» Travail à réaliser
- a) Recopiez fidèlement le passage de l'extrait sur le congé de deuil qui commence à "La proposition de" et se termine à "réjouit la députée.".
- b) Selon l'extrait sur le congé de deuil, pourquoi le régime actuel des congés de circonstance pour décès est-il inadapté à l'euthanasie ? Répondez en une à trois phrases.

» Extrait du document
********************

La proposition de loi de la députée fédérale MR Florence Reuter qui permet d’adapter la période du congé de deuil en cas d’euthanasie programmée vient de recevoir un avis positif et unanime du Conseil national du travail. « C’est une avancée concrète pour les familles qui accompagnent un proche dans un parcours d’euthanasie et qui ont besoin d’être présentes avant, pendant et après cet ultime moment, » se réjouit la députée.

Actuellement, les congés de circonstance pour décès ne peuvent être pris qu’à partir du jour du décès, ce qui ne tient pas compte des réalités de l’euthanasie, où la date est fixée à l’avance. Sans parler des nombreuses démarches qui doivent être accomplies avant l’acte, autant sur le plan administratif que sur le plan humain. « Ma proposition de loi permet aux proches de prendre leurs jours de congé de circonstance dès que la date de l’euthanasie est fixée, sans créer de jours supplémentaires mais en adaptant simplement la période pendant laquelle ils peuvent être pris, » complète Florence Reuter.

********************

» Entrées fournies
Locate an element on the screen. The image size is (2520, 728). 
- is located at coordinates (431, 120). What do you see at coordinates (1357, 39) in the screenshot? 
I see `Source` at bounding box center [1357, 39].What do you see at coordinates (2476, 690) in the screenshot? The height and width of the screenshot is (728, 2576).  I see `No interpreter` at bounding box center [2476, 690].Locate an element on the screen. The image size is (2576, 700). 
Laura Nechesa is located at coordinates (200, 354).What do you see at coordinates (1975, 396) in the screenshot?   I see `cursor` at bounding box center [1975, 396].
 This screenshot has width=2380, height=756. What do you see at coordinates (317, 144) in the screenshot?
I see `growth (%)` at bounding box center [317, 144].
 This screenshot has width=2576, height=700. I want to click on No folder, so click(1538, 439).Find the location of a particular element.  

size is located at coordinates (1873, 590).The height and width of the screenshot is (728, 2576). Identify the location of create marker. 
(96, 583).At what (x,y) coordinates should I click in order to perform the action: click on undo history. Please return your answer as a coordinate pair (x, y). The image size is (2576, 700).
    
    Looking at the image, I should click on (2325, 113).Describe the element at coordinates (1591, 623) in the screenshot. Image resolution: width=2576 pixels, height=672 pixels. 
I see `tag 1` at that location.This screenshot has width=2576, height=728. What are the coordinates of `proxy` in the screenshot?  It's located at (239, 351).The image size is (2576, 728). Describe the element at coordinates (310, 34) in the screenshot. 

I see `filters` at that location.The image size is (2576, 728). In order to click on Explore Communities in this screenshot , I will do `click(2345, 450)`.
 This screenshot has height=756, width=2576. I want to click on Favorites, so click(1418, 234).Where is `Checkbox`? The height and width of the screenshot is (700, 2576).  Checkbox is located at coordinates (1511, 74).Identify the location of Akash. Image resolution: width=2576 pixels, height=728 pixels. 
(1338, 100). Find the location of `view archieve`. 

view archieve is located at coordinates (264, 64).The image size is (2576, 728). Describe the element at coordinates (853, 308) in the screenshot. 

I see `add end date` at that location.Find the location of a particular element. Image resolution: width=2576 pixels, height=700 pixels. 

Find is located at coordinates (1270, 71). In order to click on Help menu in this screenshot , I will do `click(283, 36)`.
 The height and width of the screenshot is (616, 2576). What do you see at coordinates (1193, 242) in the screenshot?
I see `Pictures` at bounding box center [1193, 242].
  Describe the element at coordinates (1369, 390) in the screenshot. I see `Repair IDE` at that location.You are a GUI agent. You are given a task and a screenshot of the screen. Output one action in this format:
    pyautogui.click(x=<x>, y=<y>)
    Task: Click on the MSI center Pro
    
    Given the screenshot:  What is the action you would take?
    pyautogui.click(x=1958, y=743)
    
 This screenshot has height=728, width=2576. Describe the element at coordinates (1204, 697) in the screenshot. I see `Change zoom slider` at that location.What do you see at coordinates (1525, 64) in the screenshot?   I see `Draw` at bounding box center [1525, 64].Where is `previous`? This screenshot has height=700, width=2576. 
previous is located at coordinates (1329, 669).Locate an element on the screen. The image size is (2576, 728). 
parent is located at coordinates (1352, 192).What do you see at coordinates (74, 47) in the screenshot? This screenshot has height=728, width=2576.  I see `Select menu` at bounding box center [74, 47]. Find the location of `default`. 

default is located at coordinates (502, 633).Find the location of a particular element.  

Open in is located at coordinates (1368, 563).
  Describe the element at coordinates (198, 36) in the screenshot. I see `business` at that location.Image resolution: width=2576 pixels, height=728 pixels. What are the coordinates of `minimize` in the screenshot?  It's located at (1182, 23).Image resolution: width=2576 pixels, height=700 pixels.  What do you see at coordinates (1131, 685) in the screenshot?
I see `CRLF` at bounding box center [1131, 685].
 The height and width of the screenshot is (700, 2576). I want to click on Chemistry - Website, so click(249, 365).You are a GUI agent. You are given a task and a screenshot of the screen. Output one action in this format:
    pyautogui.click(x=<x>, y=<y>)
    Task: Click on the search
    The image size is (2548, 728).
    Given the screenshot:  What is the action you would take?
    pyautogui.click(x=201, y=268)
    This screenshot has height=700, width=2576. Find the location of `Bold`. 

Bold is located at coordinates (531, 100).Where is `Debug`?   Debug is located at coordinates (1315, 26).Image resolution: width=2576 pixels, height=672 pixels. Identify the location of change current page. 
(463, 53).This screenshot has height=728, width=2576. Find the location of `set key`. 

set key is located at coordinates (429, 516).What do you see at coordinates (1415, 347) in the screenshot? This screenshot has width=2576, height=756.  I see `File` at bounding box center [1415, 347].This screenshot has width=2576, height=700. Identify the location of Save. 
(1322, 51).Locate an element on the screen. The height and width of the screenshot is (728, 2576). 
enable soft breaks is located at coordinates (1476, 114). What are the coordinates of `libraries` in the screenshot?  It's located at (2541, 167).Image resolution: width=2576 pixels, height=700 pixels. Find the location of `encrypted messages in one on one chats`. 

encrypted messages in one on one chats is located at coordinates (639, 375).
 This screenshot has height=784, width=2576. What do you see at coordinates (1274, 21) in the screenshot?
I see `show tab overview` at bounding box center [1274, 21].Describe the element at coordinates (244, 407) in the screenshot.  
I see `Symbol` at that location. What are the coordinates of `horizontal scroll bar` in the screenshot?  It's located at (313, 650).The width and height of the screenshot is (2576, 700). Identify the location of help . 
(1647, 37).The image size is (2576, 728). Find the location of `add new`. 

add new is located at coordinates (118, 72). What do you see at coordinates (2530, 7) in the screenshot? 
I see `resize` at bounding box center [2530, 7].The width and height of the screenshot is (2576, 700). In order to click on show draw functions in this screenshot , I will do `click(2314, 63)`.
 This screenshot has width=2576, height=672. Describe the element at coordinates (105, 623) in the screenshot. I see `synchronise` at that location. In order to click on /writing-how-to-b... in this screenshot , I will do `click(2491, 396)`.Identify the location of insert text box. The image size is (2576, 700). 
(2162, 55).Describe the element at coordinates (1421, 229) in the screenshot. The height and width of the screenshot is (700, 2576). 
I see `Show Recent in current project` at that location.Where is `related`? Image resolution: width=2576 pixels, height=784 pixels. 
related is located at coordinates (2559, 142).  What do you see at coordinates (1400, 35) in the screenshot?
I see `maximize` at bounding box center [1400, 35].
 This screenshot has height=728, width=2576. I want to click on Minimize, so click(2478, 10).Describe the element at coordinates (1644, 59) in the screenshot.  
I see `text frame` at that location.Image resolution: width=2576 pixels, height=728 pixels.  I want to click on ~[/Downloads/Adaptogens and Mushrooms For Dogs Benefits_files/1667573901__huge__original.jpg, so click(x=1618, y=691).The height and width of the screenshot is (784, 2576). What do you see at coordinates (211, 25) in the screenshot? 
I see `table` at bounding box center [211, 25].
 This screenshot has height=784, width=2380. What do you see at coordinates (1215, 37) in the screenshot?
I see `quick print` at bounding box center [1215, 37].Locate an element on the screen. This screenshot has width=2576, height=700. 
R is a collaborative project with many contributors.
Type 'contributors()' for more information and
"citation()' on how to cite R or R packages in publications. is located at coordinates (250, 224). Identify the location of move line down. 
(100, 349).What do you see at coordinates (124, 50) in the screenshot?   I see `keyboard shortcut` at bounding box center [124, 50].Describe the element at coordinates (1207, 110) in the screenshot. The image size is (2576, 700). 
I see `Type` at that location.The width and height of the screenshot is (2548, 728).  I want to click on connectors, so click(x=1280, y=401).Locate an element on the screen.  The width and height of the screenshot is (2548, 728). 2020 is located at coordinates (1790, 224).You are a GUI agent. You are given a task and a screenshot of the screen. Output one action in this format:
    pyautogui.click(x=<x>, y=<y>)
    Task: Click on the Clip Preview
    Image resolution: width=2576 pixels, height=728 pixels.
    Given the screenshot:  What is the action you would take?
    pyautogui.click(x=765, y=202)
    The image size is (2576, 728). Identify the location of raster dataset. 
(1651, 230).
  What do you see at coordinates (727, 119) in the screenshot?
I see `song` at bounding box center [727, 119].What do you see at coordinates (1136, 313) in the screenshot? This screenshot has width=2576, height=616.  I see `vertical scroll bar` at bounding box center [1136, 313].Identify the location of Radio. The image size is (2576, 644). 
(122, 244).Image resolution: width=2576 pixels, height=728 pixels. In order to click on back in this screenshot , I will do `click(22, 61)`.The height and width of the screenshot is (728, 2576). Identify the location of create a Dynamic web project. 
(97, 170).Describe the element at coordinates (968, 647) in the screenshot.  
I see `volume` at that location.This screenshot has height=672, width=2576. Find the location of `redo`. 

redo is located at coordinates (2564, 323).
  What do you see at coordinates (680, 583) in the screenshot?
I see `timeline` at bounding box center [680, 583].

********************

» Résultats par tâche
- a)
La proposition de loi de la députée fédérale MR Florence Reuter qui permet d’adapter la période du congé de deuil en cas d’euthanasie programmée vient de recevoir un avis positif et unanime du Conseil national du travail. « C’est une avancée concrète pour les familles qui accompagnent un proche dans un parcours d’euthanasie et qui ont besoin d’être présentes avant, pendant et après cet ultime moment, » se réjouit la députée.

- b) Ces congés ne peuvent être pris qu'à partir du jour du décès, alors que la date d'une euthanasie est fixée à l'avance. En outre, de nombreuses démarches, tant administratives qu'humaines, doivent être accomplies avant l'acte.